Monday proved warmer and calmer as we motored out of the river and headed 50 km out to the edge of the continental shelf. We soon saw our first Shy Albatross, Australasian Gannet and Short-tailed Shearwaters. Everyone was in high spirits. After a freshly brewed cup of tea we reached our first berley stop around 9 am and were soon surrounded by seabirds.
Shy Albatross and White-chinned Petrels were abundant. There were also plenty of Short-tailed Shearwaters. Other birds seen were Northern Giant-Petrel, Wilson’s and Grey-backed Storm-petrel.
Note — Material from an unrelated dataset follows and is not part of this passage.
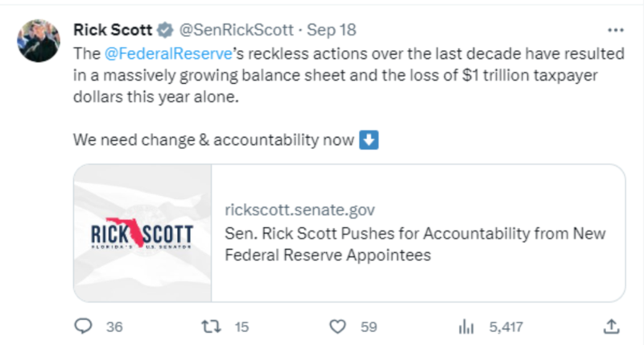
Task: Open the three-dot more options menu
Action: 615,30
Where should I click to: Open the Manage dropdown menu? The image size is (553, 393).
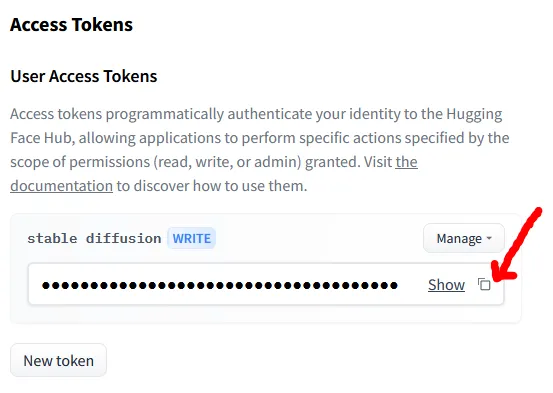coord(464,238)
A single Cape Petrel appeared, as did several Crested Tern and Grey-faced and Great-winged Petrels.
Among the highlights for most were Wandering Albatross, Southern Royal Albatross, Campbell Albatross with their stunning yellow eyes, Black-browed and Indian Yellow-nosed Albatross.
We had several hours to watch and photograph these stunning birds as we drifted and motored further off-shore in perfect conditions. No-one was seasick. As we headed for the 70 km trip home we were followed much of the way by about a hundred birds, mainly Shy Albatross and White-chinned Petrels, feeding on the berley being tossed overboard.It was a magnificent sight and a fitting end to a memorable day.